Por que transportar seu próprio garfo e colher ajudaria a amenizar a crise do plástico

Descartamos bilhões de utensílios todos os anos e muitos deles acabam na natureza. O movimento de talheres BYO (sigla para “traga o seu próprio” em inglês) poderia atenuar o problema.

Por Tik Root
Publicado 5 de jul. de 2019, 10:22 BRT, Atualizado 5 de nov. de 2020, 03:22 BRT
Tornar os utensílios de plástico brilhantes também contribuiu para torná-los muito populares, dizem os historiadores.
Image by Hannah Whitaker, National Geographic

TALHERES DE PLÁSTICO estão por toda parte e a maioria deles só pode ser utilizada uma vez. Bilhões de garfos, facas e colheres são jogados fora todos os anos. Mas, assim como os demais objetos de plástico (como sacolas e garrafas), os talheres podem levar séculos para se decompor naturalmente, o que faz com que o lixo plástico tenha tempo de sobra para chegar à natureza.

A organização Ocean Conservancy relaciona os talheres como os objetos “mais letais” para tartarugas marinhas, aves e mamíferos, além disso, a adoção de alternativas se revelou particularmente difícil, embora não seja impossível.

Uma solução lógica é levar seus próprios talheres, mas é provável que você atraia alguns olhares.

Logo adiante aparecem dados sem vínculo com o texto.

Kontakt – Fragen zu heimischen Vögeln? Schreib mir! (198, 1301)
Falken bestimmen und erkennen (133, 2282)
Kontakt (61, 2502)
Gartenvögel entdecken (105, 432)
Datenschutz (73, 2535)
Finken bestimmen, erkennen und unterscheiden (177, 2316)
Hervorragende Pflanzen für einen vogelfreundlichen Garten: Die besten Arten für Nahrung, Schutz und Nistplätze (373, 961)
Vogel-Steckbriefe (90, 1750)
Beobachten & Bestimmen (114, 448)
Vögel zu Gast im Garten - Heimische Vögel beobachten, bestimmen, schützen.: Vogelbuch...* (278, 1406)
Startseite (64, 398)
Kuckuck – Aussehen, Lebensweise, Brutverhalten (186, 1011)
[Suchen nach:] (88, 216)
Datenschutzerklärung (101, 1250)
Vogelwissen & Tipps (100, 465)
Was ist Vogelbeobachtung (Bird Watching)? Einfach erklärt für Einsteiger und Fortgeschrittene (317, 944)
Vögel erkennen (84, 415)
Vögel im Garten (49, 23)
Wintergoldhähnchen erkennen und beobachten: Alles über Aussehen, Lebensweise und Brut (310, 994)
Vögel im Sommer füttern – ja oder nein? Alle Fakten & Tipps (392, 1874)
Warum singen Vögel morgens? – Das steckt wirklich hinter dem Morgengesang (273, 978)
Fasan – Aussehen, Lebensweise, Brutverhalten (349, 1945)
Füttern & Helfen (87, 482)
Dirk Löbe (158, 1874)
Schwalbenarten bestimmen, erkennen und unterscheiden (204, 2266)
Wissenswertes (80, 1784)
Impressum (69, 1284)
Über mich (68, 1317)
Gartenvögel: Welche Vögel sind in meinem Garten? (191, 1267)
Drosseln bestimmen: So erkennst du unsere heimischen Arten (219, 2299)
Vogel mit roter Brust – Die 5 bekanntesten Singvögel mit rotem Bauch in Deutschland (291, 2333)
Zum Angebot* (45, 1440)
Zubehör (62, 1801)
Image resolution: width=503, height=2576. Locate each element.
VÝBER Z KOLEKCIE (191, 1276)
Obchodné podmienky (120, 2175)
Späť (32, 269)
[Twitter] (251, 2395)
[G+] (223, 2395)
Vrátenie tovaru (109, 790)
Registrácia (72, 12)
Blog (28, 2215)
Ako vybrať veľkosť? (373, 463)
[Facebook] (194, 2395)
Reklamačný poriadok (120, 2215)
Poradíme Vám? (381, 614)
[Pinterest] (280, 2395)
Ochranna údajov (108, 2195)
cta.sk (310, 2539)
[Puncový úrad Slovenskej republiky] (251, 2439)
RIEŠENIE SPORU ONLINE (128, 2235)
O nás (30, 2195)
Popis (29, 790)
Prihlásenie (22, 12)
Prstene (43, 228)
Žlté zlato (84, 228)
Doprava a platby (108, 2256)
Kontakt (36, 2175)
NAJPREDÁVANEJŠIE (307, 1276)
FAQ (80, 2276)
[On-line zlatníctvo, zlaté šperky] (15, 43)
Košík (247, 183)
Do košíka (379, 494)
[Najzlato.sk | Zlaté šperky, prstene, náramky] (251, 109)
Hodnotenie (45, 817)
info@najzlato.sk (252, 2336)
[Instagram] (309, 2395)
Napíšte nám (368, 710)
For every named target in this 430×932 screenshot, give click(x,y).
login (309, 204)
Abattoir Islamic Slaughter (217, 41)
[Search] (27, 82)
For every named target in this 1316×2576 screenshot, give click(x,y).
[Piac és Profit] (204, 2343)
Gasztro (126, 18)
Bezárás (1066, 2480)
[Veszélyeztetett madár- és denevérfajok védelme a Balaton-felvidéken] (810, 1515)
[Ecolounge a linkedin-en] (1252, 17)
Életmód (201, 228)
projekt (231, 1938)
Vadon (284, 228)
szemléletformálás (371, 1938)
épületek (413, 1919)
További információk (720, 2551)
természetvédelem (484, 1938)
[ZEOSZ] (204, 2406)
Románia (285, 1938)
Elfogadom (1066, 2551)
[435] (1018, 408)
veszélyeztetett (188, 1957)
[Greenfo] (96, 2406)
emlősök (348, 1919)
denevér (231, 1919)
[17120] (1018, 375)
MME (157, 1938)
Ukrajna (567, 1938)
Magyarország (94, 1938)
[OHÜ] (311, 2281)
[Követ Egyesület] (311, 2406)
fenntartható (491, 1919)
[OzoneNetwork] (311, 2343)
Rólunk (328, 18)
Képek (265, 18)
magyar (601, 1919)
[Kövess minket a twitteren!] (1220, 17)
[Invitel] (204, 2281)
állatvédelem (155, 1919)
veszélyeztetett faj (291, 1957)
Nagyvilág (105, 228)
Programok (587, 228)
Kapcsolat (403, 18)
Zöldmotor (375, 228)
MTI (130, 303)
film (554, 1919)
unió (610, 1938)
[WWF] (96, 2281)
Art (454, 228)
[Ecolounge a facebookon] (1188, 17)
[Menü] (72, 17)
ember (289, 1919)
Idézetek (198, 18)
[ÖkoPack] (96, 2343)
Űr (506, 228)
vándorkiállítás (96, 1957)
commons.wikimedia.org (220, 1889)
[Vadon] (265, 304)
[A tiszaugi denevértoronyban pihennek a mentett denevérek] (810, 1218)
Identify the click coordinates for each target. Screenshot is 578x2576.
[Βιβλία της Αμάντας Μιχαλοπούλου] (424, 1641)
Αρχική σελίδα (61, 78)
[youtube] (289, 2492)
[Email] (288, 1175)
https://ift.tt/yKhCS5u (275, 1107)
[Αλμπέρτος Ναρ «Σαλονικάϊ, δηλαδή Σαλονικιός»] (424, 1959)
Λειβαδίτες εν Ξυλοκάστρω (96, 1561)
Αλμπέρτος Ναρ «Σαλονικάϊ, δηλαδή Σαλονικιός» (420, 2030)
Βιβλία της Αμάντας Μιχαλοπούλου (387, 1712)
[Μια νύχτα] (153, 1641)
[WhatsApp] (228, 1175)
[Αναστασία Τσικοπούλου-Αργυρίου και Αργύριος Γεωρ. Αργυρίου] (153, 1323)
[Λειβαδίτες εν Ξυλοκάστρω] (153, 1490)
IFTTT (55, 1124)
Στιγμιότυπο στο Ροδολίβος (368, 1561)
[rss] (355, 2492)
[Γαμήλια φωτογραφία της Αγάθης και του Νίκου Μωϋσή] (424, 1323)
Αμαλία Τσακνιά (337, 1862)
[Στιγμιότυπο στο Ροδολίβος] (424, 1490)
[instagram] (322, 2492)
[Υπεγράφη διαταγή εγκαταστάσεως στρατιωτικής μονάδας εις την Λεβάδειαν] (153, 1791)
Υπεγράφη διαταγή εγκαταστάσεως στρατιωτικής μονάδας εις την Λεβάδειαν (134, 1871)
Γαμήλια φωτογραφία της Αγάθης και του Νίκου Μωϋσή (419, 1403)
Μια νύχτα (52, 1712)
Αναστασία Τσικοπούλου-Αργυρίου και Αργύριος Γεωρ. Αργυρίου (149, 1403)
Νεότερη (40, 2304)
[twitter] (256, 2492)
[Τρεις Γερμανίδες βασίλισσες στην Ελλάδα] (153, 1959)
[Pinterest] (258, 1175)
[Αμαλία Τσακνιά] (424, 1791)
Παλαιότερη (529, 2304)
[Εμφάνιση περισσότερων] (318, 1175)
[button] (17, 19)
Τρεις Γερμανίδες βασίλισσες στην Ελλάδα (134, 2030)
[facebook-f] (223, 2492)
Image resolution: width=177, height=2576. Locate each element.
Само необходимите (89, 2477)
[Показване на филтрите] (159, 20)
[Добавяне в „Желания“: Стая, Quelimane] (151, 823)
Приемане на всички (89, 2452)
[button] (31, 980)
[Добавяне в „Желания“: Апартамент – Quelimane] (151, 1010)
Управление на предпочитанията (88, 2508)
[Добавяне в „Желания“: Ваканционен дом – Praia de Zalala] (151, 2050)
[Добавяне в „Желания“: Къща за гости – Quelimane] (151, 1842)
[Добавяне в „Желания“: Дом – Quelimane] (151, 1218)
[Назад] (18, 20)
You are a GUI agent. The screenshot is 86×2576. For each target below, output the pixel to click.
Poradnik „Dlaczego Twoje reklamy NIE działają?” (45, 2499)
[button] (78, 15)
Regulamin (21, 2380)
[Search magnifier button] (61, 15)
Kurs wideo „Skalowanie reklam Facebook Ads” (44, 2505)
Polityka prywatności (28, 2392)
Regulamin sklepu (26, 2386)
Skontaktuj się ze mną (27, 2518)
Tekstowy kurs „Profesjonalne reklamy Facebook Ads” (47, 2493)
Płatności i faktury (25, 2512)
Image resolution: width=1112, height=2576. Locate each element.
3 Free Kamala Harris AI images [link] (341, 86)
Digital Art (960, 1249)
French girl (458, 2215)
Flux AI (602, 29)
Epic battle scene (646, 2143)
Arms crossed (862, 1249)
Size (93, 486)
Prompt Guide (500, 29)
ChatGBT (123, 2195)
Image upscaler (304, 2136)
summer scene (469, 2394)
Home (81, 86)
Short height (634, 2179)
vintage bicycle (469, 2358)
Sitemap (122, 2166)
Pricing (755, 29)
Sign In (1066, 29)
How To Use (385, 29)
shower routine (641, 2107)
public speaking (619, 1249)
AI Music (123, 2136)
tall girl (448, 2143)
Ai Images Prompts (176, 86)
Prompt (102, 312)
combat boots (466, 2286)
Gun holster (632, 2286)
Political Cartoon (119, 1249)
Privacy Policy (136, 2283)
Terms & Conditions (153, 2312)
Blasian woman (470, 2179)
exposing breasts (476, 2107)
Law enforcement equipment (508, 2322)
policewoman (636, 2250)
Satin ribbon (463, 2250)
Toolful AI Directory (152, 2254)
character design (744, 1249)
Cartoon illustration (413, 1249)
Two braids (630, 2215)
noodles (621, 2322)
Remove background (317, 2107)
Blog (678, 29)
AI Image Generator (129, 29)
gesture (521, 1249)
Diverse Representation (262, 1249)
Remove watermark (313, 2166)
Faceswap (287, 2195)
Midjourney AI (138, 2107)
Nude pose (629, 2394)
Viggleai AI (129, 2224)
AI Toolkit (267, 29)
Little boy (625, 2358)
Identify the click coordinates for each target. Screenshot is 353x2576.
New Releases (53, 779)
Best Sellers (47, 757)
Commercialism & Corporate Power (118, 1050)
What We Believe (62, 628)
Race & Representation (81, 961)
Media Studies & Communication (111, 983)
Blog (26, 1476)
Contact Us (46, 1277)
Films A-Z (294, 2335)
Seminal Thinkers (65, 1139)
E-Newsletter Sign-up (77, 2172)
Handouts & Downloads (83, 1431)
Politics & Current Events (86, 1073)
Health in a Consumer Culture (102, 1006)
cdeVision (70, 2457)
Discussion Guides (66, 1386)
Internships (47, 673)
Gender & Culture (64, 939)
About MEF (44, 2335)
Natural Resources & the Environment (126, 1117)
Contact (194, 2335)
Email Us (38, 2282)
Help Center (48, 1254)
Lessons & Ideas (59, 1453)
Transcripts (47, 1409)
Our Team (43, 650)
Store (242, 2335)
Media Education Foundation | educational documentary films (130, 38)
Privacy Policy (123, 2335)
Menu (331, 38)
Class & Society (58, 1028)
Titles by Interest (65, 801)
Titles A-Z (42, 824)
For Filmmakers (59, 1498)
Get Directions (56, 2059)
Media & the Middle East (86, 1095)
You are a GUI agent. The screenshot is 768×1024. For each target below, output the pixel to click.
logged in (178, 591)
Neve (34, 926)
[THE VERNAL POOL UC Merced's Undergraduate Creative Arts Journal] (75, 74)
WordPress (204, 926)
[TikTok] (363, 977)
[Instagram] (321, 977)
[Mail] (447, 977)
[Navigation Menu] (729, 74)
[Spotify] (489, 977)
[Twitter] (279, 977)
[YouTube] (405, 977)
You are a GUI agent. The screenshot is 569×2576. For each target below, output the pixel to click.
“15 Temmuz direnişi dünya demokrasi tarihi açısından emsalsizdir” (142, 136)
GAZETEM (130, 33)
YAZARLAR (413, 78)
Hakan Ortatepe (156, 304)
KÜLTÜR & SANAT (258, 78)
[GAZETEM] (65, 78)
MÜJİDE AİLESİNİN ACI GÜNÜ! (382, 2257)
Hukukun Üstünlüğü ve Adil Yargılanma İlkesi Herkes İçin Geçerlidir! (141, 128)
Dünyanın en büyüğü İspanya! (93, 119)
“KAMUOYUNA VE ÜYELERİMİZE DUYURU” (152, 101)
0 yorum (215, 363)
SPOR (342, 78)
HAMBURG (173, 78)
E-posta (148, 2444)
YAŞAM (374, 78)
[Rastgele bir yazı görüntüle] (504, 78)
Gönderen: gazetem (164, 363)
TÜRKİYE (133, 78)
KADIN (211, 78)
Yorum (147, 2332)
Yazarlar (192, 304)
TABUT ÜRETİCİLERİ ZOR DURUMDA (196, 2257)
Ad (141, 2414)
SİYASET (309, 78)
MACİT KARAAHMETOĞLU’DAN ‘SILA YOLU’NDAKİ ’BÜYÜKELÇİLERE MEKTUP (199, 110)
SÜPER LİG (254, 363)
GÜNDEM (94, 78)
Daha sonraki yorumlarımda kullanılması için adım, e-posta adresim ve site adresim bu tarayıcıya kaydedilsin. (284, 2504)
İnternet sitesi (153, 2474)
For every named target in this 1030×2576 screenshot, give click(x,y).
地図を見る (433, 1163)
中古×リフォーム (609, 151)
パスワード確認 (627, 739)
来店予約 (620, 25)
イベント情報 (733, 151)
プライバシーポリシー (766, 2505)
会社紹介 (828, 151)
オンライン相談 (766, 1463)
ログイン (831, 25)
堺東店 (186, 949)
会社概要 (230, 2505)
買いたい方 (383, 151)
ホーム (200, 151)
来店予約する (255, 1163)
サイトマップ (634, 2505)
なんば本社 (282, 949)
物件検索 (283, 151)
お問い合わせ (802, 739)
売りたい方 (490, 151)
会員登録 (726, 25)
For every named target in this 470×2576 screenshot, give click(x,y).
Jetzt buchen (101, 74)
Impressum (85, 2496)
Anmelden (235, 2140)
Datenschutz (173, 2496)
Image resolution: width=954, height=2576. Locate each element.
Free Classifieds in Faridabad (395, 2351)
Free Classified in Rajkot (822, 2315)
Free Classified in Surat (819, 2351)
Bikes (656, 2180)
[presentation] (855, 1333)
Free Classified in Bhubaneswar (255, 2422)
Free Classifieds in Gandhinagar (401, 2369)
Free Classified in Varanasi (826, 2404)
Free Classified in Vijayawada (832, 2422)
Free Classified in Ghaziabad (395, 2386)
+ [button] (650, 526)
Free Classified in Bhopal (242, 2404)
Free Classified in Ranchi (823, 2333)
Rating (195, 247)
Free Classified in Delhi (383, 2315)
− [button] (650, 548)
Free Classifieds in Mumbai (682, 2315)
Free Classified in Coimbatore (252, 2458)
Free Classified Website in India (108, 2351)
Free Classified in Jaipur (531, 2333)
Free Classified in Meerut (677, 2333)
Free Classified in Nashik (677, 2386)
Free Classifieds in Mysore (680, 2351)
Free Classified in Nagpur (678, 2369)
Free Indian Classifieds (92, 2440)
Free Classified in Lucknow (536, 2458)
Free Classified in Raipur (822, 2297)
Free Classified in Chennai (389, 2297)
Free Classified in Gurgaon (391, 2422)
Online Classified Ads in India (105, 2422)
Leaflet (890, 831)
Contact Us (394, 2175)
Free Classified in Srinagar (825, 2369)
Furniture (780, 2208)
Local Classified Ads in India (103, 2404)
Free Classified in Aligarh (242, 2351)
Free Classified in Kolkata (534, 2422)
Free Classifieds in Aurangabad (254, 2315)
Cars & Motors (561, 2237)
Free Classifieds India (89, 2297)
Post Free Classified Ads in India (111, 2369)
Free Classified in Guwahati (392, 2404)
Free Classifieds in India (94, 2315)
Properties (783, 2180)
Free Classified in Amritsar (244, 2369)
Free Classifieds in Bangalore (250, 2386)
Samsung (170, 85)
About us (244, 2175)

Por séculos, entretanto, era falta de etiqueta não levar seus talheres.

“Era costume andar com um pequeno estojo de transporte com sua própria faca e colher”, afirma Sarah Coffin, curadora da exposição Feeding Desire: Design and the Tools of the Table, 1500-2005 (“Alimentando o Desejo: Design e Utensílios de Mesa de 1500 a 2005”, em tradução livre) de 2006, realizada no museu do design Cooper Hewitt em Nova York.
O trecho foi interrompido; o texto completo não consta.